Air Force certifies SpaceX for satellite launches

Upstart will compete with incumbent United Launch Alliance on GPS III launches.

SpaceX Falcon Heavy rocket

An artist's rendering of the SpaceX Falcon Heavy rocket.


After a sometimes contentious year of tests, negotiations and a lawsuit, the Air Force ultimately saw no reason to delay certifying Space Exploration Technologies Corp. to compete for launches of national security space missions.

The service was expected to certify SpaceX to compete with United Launch Alliance (ULA) sometime in June. Air Force Space and Missile Systems Center instead announced on Tuesday (May 26) that the SpaceX Falcon 9 rocket has been certified to launch some military satellites.

The first competition could come as early as June, when the Air Force expects to release a request for proposals to launch the first of a constellation of next-generation GPS III satellites. ULA and SpaceX are the only certified launch providers.

"SpaceX’s emergence as a viable commercial launch provider provides the opportunity to compete launch services for the first time in almost a decade," Air Force Secretary Deborah Lee James said in announcing the certification. "Ultimately, leveraging of the commercial space market drives down cost to the American taxpayer and improves our military’s resiliency."

The rivals will compete to provide the Air Force with launch services under the Enhanced Expendable Launch Vehicle (EELV) program. The Air Force confirmed it has invested more than $60 million over two years to certify SpaceX using 125 separate launch criteria.

"Our intent is to promote the viability of multiple EELV-class launch providers as soon as feasible," added Lt. Gen. Samuel Greaves, the Air Force's program executive officer for space.

SpaceX CEO Elon Musk said the certification was a key step toward reintroducing competition for military satellite launches.

SpaceX, which has flown a half-dozen resupply missions to the International Space Station, last year challenged ULA's monopoly on military launches, filing a lawsuit contesting the Air Force’s $11 billion sole-source contract for EELV launches with ULA, a joint venture of Boeing and Lockheed Martin. Despite the suit, the Air Force continued with EELV certifications tests with SpaceX, and the company in January agreed to drop the suit as the Air Force said that, pending final certification, SpaceX would be able to compete for future launches.

Also playing into the future of the EELV program is a congressional mandate to end ULA’s reliance on the Russian RD-180 first-stage rocket engine, which ULA uses in its Atlas V rockets. Amid tensions over Russia’s incursions into Ukraine, Congress mandated that the Air Force find a U.S.-made replacement by 2019, when ULA’s contract runs out. Although the Air Force has said that 2019 deadline might be unrealistic, several companies are working on developing a new rocket engine, including a ULA/Blue Origin partnership, ATK Aerospace Group and Aerojet Rocketdyne.

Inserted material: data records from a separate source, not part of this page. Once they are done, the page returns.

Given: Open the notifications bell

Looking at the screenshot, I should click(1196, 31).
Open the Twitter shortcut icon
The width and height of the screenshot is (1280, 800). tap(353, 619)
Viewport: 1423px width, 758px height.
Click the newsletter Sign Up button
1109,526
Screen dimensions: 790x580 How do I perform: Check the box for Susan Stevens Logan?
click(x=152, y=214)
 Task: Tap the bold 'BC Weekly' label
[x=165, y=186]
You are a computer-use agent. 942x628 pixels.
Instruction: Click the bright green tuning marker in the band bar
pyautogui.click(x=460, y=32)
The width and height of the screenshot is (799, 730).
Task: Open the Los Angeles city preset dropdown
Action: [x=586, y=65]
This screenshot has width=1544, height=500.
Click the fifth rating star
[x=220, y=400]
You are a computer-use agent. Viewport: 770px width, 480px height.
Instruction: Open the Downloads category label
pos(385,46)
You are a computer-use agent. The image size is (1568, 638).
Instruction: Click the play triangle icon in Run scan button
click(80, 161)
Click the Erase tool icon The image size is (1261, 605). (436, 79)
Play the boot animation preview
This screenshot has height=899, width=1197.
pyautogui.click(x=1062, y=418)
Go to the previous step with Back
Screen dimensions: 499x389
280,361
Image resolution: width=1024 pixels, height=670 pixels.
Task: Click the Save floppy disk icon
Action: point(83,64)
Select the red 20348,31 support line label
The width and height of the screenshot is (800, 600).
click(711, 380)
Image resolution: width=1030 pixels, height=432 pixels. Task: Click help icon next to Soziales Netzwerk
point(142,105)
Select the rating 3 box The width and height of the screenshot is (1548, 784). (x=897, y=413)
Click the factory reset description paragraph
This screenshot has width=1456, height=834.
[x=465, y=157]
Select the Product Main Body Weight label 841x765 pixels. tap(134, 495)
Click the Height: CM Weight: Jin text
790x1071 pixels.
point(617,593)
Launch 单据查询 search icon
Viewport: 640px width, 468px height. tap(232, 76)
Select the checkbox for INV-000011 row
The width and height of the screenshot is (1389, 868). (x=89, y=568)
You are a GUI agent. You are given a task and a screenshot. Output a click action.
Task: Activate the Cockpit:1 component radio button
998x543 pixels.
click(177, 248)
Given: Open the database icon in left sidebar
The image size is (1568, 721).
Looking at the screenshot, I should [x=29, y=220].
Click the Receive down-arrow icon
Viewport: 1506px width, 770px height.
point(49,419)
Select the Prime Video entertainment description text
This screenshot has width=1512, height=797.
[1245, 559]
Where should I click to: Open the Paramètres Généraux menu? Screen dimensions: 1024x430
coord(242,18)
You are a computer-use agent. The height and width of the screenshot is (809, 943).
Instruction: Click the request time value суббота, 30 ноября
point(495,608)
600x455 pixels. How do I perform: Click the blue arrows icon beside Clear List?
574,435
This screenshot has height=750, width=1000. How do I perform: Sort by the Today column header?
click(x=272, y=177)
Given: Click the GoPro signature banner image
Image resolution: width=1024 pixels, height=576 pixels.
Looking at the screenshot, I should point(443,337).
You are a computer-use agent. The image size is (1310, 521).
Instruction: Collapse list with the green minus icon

SpaceX President Gwynne Shotwell told Congress in March that the company could launch military satellites aboard its Falcon Heavy for between $150 million and $160 million per launch. ULA claims it can launch military satellites for about $225 million, or 30 percent less than what the Air Force currently pays for launches.

"SpaceX is expected to eventually win [Air Force] contracts, providing the company with a huge new market, while forcing competitors to respond," said defense analyst Maksim Soshkin of IBISWorld. "For its part, ULA’s restructuring plans will probably lead to a reduction of its own launch costs, with the company claiming a 50 percent reduction. As a result of this increase in competition, government launch costs are expected to start declining."

Both companies will now have to back up the tough talk with concrete proposals for launching GPS III satellites that are expected to begin in fiscal 2017.